Fue una buena foto para el álbum familiar. Cuando recordamos ese día todavía nos reímos…
Karolina Niedoba
¡EL ADIÓS!
Cuando tenía unos 8 años y mi hermana menor 5, en 2013, mi madre viajaba de Nicaragua a España, mientras nosotras nos quedamos con nuestra abuela, que sería nuestra tutora legal a partir de entonces. Ella se marchaba para darnos una vida mejor con el dinero que mandaría desde España. A lo largo de esa semana, antes de que cogiera el avión hacia España, pasaron muchas cosas: el primer día nos dijo en nuestra antigua casa que se iba. ¿Cómo? fue una sorpresa, un desgarro, no podía creer que ella se fuera. Al segundo día fuimos a la casa de nuestros abuelos para tener una comida familiar y despedirnos de ella, aun así seguía sin creer que de verdad se fuera. El tercer, cuarto y quinto día fuimos de paseo con nuestro padre junto a ella, por casi toda Managua, a unos lugares preciosos, para quedarnos con recuerdos lindos de sus últimos días, ya que no la íbamos a ver durante muchos años, quién sabe cuántos… El sexto día estuvimos ayudando a empacar sus cosas. Queríamos aceptar que se iba por nuestro propio bien, para darnos algo más y mejor de lo que nos podía ofrecer en Nicaragua. ¿Algo mejor que ella misma? El séptimo día fue uno de los más tristes de mi vida: cuando la acompañamos al aeropuerto y nos despedimos definitivamente, cuando la vi que desaparecía tras el control de viajeros, sentí que me quitaban una parte de mí misma. ¡Era mi madre! Viví mis mejores y peores momentos de infancia con ella, era la persona a quien debía mi vida, la que había estado desde el día que nací hasta aquel último instante, cuando desapareció de mi vista, ¿hasta cuándo? Fue algo muy trágico para mí y mi hermana: sentía que era la única persona en la que podíamos confiar en esos momentos. Y al escuchar los gritos y llantos de mi hermana, y ver la desesperación en sus ojos, que quería irse con mi madre, fue muy triste de veras.
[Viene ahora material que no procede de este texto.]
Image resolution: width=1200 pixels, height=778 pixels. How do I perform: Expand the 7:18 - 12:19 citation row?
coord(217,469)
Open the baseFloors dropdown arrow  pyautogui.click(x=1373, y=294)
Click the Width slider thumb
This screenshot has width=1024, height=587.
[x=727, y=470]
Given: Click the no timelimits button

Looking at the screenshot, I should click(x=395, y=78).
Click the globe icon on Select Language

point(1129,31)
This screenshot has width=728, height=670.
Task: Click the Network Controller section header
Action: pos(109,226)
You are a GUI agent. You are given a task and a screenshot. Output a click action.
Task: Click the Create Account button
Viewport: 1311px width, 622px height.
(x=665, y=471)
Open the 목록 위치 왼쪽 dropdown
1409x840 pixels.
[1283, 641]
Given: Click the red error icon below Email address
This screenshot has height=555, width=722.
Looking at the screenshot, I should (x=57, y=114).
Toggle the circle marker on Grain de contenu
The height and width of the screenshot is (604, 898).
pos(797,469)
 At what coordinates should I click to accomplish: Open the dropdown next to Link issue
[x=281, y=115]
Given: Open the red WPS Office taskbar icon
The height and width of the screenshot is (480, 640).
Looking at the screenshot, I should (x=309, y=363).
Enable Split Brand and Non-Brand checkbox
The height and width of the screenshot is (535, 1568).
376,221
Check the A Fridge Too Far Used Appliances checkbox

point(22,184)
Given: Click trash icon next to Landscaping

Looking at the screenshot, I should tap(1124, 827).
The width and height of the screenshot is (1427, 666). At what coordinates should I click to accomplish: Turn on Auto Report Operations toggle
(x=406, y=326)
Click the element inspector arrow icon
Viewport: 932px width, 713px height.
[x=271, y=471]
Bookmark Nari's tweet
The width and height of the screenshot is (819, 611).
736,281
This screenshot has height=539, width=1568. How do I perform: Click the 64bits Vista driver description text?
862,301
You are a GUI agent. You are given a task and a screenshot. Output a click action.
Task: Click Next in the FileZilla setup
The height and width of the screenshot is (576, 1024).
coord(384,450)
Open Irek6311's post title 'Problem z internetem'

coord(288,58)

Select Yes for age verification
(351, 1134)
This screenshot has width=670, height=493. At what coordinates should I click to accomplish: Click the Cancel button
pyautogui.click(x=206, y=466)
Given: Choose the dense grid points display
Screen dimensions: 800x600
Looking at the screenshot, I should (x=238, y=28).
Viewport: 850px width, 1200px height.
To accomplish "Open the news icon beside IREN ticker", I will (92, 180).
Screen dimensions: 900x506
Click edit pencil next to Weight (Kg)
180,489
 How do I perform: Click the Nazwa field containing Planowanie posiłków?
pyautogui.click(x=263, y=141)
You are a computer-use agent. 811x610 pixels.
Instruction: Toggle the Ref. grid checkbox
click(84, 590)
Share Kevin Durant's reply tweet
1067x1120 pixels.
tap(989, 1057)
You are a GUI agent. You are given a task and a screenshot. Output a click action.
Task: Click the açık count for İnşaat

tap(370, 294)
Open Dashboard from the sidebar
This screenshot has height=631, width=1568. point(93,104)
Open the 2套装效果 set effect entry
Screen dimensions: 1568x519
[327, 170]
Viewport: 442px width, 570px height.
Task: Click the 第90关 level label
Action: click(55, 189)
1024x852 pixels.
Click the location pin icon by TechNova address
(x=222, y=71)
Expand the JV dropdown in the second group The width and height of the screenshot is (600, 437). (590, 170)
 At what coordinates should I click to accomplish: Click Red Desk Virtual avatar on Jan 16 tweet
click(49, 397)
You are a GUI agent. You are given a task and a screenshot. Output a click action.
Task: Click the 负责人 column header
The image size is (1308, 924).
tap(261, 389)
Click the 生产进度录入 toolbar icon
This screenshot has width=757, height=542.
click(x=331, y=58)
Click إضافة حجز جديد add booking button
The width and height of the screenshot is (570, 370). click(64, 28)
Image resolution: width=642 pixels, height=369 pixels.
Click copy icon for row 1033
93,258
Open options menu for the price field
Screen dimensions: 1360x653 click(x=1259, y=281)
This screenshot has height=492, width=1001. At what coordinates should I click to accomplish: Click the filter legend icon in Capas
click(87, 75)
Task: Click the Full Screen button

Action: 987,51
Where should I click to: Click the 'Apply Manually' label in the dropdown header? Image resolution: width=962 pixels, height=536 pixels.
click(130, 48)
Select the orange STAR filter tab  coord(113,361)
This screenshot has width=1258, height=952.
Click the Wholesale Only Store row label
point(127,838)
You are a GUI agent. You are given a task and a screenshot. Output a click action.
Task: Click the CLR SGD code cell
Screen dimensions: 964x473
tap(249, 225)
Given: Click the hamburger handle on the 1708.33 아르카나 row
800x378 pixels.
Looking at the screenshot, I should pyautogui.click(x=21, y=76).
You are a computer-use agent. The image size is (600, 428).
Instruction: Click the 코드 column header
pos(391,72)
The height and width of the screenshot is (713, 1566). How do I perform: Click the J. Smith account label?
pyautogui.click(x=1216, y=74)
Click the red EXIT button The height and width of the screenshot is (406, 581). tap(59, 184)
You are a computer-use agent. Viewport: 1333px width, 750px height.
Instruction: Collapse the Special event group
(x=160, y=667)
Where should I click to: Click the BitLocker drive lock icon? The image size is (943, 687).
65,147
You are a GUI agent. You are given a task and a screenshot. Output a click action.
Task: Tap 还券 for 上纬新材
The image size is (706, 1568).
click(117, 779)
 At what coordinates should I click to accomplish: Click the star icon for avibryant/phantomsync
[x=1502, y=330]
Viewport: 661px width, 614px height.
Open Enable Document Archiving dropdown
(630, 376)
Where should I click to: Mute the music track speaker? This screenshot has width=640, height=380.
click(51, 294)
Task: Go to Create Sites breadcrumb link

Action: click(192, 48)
Yo estaba sintiendo lo mismo, pero era mayor que mi hermana y lo único que podía hacer era llorar junto a ella y abrazarla, en esos momentos era mi único consuelo.
Y así doy por terminada aquella semana, que recuerdo tan intensamente que parece hubiera pasado ayer mismo, una experiencia que marcó mi infancia, a la que me fui acostumbrando poco a poco, porque no había otra posibilidad.
Pasaron cinco años y volví al aeropuerto nuevamente, pero ya no con aquel disgusto, esa negación de que ella se iba sin remedio, sino con la alegría en todo mi cuerpo, una sonrisa de punta a punta en cada mejilla porque ¡volvía a ver a mi madre! Estaba muy emocionada, después de tanto tiempo, y lo único que quería era estar con ella, abrazarla, sentir el calor de su cuerpo, su cariño que se me había quedado en aquel aeropuerto tantos años atrás. Y así fue: la vi y eché a correr hacia ella, mi hermana menor me ganó la carrera y la abrazó primero, pero no me detuve y seguí detrás de ella, pude sentirla junto con mi hermana y ahí sí puedo decir que ese fue el mejor y más sincero abrazo de mi vida.